Your goal
List every line of the data below that contains the word "input", matching its case exactly.

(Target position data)

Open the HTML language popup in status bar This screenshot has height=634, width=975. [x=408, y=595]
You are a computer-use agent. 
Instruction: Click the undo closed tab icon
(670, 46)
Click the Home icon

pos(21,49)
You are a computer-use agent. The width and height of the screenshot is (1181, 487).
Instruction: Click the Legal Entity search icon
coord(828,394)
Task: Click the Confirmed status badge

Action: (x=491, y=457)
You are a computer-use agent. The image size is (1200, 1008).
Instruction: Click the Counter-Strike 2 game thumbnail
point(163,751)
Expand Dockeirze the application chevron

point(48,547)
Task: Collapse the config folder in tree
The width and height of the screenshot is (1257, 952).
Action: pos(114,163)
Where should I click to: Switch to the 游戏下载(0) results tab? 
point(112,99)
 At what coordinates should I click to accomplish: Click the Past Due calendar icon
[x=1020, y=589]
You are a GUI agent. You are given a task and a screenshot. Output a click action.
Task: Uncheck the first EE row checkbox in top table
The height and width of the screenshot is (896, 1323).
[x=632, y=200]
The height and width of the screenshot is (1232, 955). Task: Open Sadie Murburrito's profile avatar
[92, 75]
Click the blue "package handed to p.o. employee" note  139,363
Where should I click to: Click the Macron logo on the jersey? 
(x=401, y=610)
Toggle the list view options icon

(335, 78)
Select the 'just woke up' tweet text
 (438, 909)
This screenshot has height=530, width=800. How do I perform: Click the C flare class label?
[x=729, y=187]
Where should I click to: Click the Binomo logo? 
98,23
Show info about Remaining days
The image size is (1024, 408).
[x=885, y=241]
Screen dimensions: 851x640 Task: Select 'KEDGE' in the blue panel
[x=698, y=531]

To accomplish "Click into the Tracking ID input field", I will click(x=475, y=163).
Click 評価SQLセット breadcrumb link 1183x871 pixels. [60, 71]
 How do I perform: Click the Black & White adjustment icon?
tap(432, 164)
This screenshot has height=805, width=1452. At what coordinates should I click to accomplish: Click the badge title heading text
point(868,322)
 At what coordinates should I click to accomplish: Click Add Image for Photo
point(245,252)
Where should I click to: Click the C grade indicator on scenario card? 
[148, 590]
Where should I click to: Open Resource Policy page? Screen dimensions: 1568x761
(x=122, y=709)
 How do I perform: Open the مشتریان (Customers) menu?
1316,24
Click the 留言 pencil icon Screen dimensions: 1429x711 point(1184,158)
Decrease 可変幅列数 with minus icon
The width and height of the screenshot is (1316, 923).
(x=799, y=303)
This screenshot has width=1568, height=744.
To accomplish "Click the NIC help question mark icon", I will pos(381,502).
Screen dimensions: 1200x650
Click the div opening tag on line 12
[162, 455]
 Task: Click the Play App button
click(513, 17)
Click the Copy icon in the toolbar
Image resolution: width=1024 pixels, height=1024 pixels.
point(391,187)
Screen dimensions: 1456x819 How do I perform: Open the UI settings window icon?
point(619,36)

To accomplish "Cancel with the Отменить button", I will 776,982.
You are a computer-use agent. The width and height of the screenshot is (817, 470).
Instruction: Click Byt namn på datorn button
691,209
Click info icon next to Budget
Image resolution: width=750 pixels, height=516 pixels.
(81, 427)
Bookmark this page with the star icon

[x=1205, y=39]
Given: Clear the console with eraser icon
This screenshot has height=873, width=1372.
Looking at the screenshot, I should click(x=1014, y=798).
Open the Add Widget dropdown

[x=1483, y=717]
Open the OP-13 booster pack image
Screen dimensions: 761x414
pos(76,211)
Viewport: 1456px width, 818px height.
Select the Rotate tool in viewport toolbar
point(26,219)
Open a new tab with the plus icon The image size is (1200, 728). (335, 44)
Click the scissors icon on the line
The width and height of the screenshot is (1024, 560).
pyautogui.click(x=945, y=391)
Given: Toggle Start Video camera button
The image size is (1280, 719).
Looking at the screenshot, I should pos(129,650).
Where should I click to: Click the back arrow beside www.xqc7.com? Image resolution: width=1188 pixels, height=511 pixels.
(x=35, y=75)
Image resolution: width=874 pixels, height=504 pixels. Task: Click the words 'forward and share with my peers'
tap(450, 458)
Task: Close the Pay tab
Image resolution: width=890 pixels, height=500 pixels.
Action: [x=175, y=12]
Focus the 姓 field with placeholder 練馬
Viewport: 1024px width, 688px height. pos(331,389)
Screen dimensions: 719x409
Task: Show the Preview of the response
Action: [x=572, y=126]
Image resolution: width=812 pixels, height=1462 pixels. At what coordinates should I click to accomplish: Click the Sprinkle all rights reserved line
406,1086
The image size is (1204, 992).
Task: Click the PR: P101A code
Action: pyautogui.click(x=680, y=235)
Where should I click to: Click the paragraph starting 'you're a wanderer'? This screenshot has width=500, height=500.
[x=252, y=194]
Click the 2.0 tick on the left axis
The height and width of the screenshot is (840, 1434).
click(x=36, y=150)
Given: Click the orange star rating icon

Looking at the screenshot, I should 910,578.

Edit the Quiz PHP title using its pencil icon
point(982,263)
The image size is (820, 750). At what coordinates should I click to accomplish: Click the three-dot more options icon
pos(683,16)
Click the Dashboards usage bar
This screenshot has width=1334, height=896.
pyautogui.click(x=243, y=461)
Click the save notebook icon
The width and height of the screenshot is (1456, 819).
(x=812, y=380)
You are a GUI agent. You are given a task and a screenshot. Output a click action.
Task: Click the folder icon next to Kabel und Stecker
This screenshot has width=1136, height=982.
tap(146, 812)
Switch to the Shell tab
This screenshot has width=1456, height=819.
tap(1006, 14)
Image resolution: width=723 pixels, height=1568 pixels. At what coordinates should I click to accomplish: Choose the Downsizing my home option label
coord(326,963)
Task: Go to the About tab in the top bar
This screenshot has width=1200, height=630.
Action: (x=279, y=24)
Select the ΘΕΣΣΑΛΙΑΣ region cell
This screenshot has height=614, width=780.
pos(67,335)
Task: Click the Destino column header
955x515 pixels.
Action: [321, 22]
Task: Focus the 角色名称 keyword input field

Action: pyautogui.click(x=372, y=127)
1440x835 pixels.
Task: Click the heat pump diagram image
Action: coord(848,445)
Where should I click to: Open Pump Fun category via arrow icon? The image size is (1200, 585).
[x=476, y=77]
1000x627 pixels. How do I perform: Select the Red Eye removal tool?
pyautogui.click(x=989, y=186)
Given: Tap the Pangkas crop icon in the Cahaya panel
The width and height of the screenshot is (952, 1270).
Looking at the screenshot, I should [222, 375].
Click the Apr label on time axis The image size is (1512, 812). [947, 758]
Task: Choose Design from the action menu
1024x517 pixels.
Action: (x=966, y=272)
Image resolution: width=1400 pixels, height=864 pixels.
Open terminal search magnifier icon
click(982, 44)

Written solution
To accomplish "Click into the Tracking ID input field", I will click(x=475, y=163).
Task: Focus the 角色名称 keyword input field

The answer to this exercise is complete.